Monday, February 27, 2012

Keep It Simple

Sometimes, it's harder to say things simply and directly. This past Sunday, I preached the same "basic" sermon 3 times, in 3 different settings. Even though the central message stayed the same, I re-wrote it for each service to tailor the style and wording for the audience.

The easiest one to write, and the one I started with, was the most formal and wordiest one, for our traditional worship service. I altered it slightly, to be a little more conversational, for our contemporary worship service - and added a slideshow to go along with the sermon. The most challenging, strangely, was the version that had the most basic theology and vocabulary. It was for the Montagnard-American Alliance church's worship service, a congregation composed of Montagnard refugees from Vietnam, many of whom are fairly recent converts to Christianity. The sentences had to be short, so they could be translated into Jarai as I preached. The images and language had to be easily accessible to a community with different metaphors and experiences than my own.

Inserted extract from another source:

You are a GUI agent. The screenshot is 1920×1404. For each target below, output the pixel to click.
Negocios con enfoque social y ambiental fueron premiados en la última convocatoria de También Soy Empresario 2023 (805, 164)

I have always been a slow writer, largely because I choose my words and construct my sentences carefully. The flow is important to me - I search for just the right phrasing and language. I love the right-click thesaurus in Microsoft Word! So, it was a real challenge to let go of the desire to speak poetically and to instead construct brief, concise phrases that explained exactly what Lent is; that said why we often give things up for 6 weeks; that tried to quickly clarify who Satan is and why he'd want to tempt Jesus...to re-read each sentence I had written with new eyes that urged me to explain so many of the ideas that I take for granted because I've grown up with them.

It was such a helpful exercise for me, though, to have to boil down my fancy words to expose the real foundation underneath. To speak the good news in it's most simple, direct form. To figure out what I was really trying to say that would matter to someone who had really confronted evil & violence firsthand and who had truly found new life by starting all over again in a strange country.

The simplest things are often the hardest, but they can also be the most rewarding.

1 comment:

Tyler said...

Dunno 'bout all three sermons, but the 9:02 sermon was fantastic. Your dedication to the perfect sermon is clearly evident - keep them coming!!